» **Work task**: Reproduce the records below word for word, starting at the line that contains "has width=1012, height=536." and ending at the last line of the records, including both. Leave the pictures out.

» **Source material**:
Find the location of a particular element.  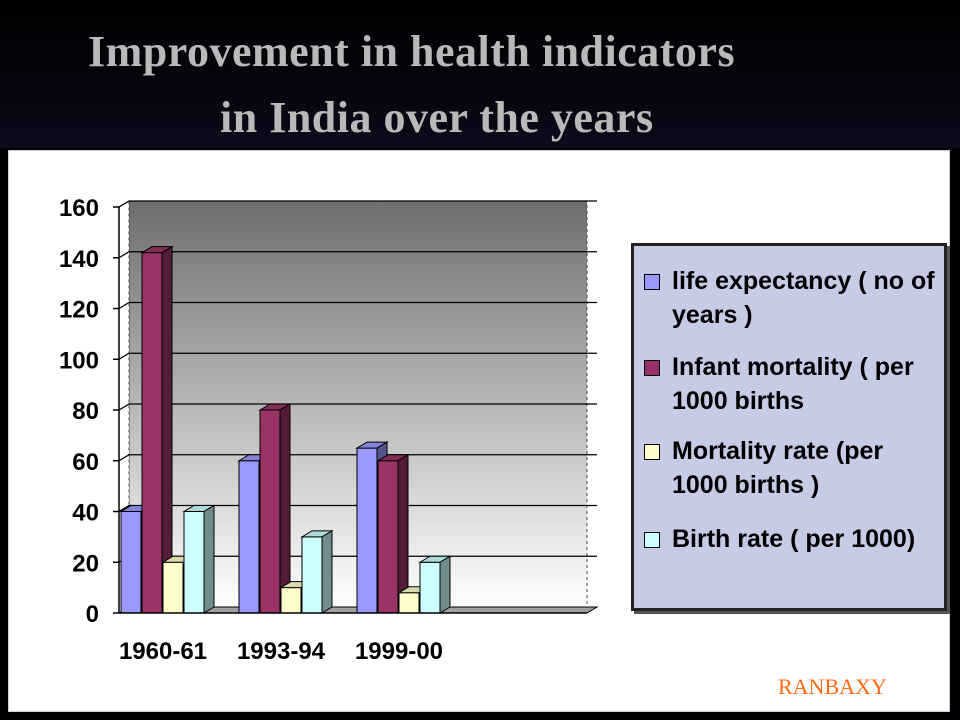

y-tick-label: 80 is located at coordinates (86, 412).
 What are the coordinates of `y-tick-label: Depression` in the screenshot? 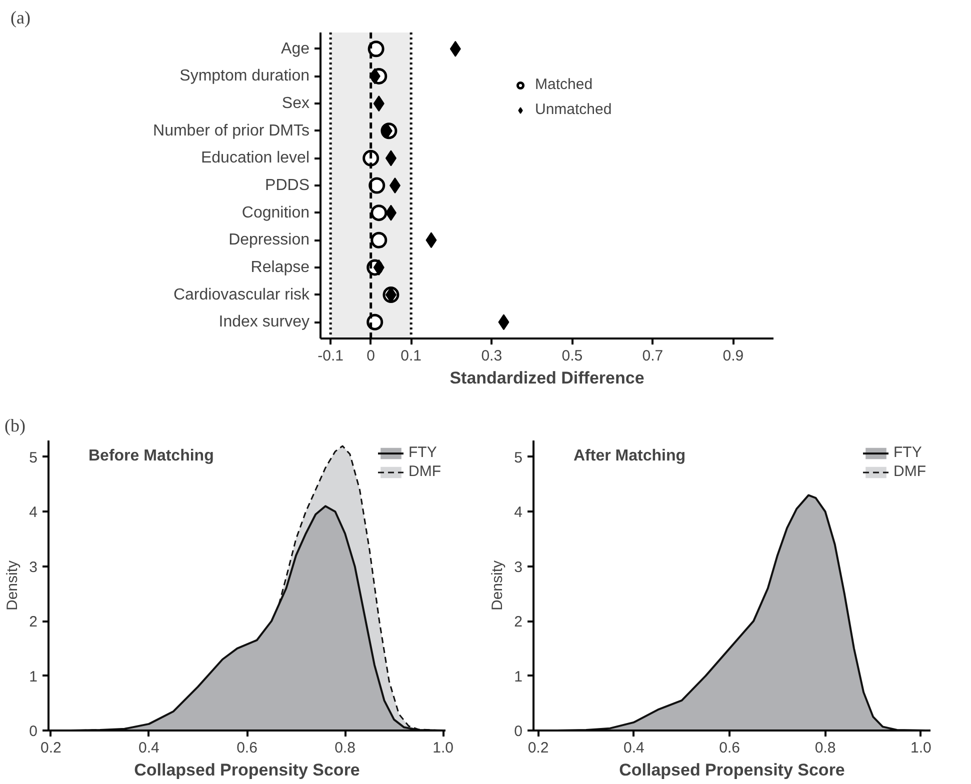 It's located at (269, 240).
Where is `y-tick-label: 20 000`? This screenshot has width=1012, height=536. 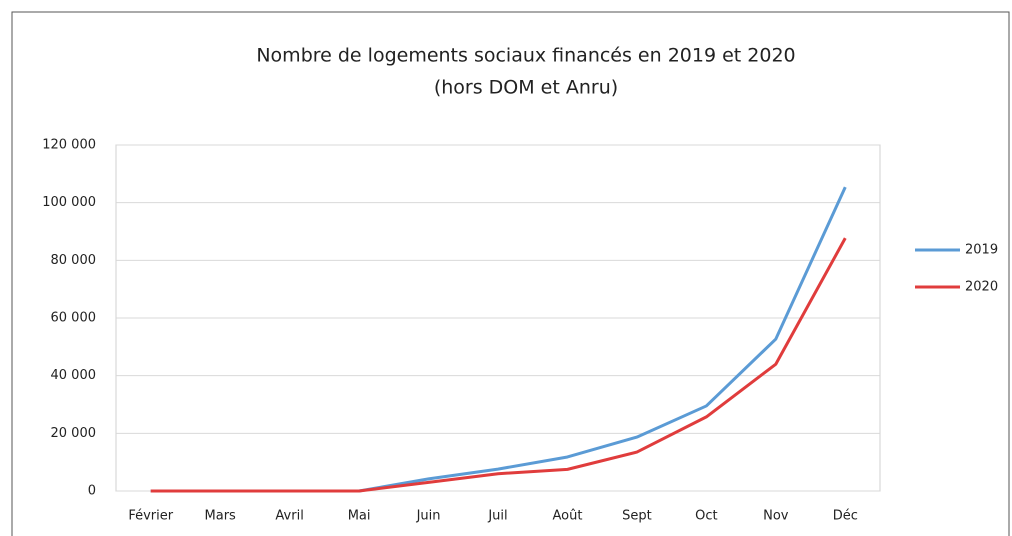
y-tick-label: 20 000 is located at coordinates (74, 434).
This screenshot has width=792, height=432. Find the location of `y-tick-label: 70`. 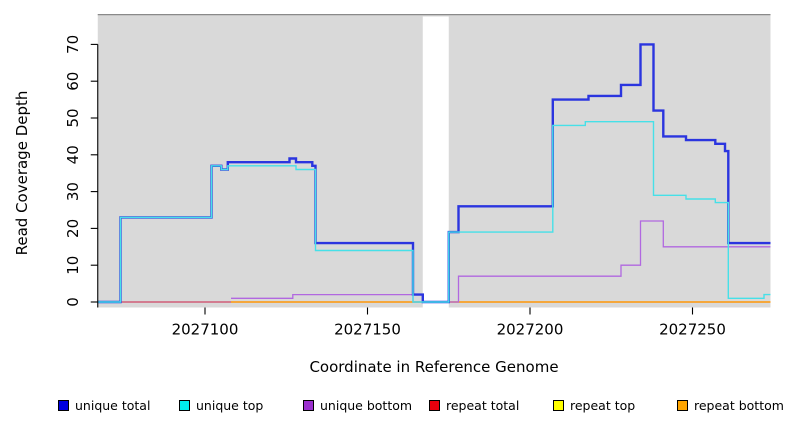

» **Task output**:
Where is `y-tick-label: 20 000`? This screenshot has width=1012, height=536. 
y-tick-label: 20 000 is located at coordinates (74, 434).
This screenshot has width=792, height=432. Find the location of `y-tick-label: 70`. 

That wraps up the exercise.